Healthy user bias – This is common in observational studies. If people have been told by the health authorities to avoid a certain food for decades, it should not be surprising to find that health-conscious people avoid that food. Since health-conscious people do all sorts of things that might improve their health there is no way to know whether avoiding the food has anything with their improvement. Health-conscious people and non-health-conscious people can differ in many ways. A yoga instructor who wheels her Prius into the drive-through lane at Salad and Go for a grilled chicken salad, and the contractor who pulls his Super Duty F250 into Carl’s Jr. for a Double Western Bacon Cheeseburger combo likely differ in ways other than the type of meat found in their lunch.

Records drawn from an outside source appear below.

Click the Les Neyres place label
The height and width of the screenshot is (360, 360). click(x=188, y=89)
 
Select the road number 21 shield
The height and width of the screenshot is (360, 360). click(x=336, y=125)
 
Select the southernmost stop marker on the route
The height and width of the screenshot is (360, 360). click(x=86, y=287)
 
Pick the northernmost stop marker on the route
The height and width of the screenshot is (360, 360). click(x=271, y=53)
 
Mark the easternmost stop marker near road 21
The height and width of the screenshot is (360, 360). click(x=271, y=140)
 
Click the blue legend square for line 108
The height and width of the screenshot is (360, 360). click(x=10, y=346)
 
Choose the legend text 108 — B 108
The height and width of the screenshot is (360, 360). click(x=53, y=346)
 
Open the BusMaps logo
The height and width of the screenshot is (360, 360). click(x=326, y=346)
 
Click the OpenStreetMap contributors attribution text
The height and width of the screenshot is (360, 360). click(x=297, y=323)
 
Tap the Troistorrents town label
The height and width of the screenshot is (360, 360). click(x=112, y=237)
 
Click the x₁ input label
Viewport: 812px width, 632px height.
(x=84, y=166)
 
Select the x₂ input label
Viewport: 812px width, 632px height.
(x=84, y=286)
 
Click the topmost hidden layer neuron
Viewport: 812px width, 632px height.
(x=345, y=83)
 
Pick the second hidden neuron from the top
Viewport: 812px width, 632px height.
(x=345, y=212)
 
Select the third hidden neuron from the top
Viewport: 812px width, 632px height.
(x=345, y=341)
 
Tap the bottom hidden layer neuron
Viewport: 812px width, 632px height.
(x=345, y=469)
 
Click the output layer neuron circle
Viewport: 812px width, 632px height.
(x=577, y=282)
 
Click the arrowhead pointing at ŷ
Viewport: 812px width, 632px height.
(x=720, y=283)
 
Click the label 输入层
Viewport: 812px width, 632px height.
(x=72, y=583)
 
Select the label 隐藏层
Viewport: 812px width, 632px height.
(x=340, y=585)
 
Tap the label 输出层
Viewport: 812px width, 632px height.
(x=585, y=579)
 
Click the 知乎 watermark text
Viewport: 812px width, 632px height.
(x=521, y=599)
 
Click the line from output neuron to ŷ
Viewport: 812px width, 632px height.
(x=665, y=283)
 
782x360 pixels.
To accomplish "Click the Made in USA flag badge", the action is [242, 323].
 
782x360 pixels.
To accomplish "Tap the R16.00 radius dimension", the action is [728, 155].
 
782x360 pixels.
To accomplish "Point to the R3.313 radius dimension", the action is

Evaluating nutrition studies – Here are some tips for evaluating the studies you see reported on in the media:
- Assume any study is fatally flawed unless confirmed otherwise. Find the actual study and read the abstract, methods, and conclusion. If those are not written in clear, understandable language or aren’t available for inspection, be skeptical of the study.
- Look for the actual effect size. The media probably reported the relative risk. You need to find the absolute risk, which is the relevant value.
- Look at the data. If it is a diet study, look at what the people or animals in the study were actually eating, and make sure that it makes sense. If that information is not available, be skeptical of the study.
- If the researchers (or those reporting on the research) are claiming a causal effect from an observational study, be more than skeptical of the study.
A note about the word “significance”: In statistics, the word “significance” is a term describing whether a result has passed a mathematical test showing that an outcome is likely not the result of chance. It may not be a large enough effect to be considered significant in the common use of the word.